G20 summit makes little headway on climate issues

U.S. President Joe Biden speaks during a press conference at the La Nuvola conference center for the G20 summit in Rome, Sunday, Oct. 31, 2021. Leaders of the world's biggest economies made a compromise commitment Sunday to reach carbon neutrality "by or around mid-century" as they wrapped up a two-day summit that was laying the groundwork for the U.N. climate conference in Glasgow, Scotland. (AP Photo/Andrew Medichini)
By Dénes Albert
3 Min Read

With the understandable optimism of the host, Italian Prime Minister Mario Draghi called the final document of this weekend’s G20 summit in Rome a “meaningful turning point.”

According to him, world leaders have finally recognized that challenges such as the coronavirus epidemic and climate change can only be effectively addressed together.

As far as epidemic management is concerned, Draghi also acknowledged that the collaboration has serious shortcomings.
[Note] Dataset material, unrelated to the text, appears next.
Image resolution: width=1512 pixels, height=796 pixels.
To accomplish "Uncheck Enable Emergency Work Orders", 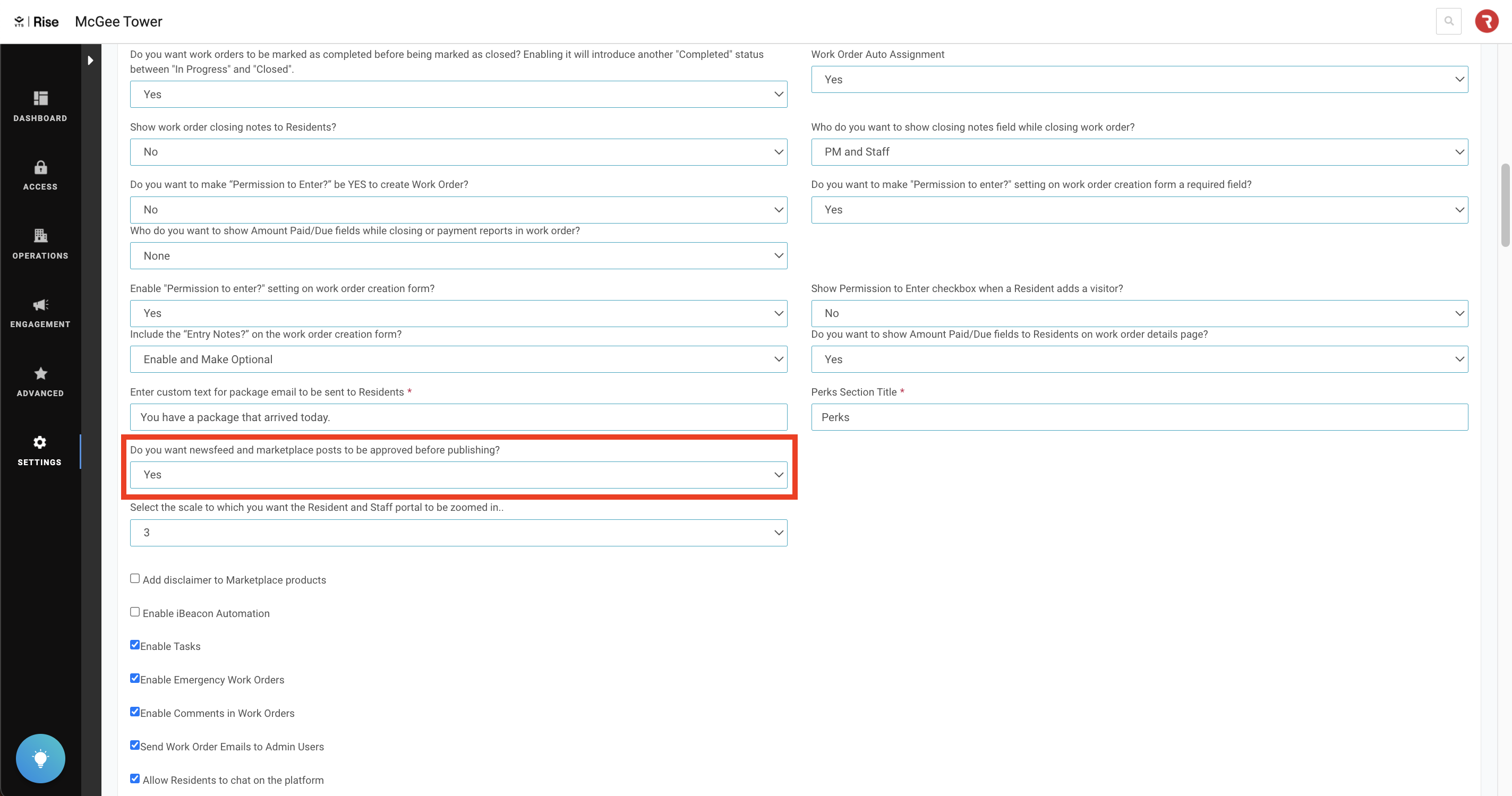I will pos(135,678).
While 70 percent of the population in developed countries has already received at least one dose of the vaccine, in the poorest countries this rate is only 3 percent. Clearly, countries with better opportunities need to help, perhaps more effectively, than they are used to in terms of eradicating hunger and poverty in general.

There was even a conclusion that the summit found too inconvenient to include in its closing statement: migration during an epidemic is even more dangerous than usual. They are obviously reluctant to talk about it, arguing the opposite, rather like EU Home Affairs Commissioner Ylva Johansson, who recently urged migrants to step up migration, even saying that migrants were helping to fight the pandemic.

It is an undeniable fact that in Western and Northern Europe, governments that have long restricted their own citizens while they often looked on helplessly at the masses of illegal migrants coming and going as they please.

Returning to the G20 summit, the Russian and Chinese presidents were much more critical. Putin has criticized the West for not recognizing the Sputnik V vaccine, saying it will create unfair competition and help countries that are desperate to get any vaccine.

The problem highlighted by Putin is not new to us, as Hungary was among the first to add Eastern vaccines to the ones provided by the European Union. As usual, this was at first criticized — then European leaders took turns taking an interest in Sputnik V. But with everyone waiting for the Union to stop fiddling, there is no progress.

The G20 meeting in Rome will be followed by the Glasgow climate summit, but this time the host, Boris Johnson, was less optimistic: the British prime minister says there is no chance that climate change will be stopped this week. As far as climate protection is concerned, the emphasis cannot be simply on setting the most ambitious goals possible for international organizations and great powers.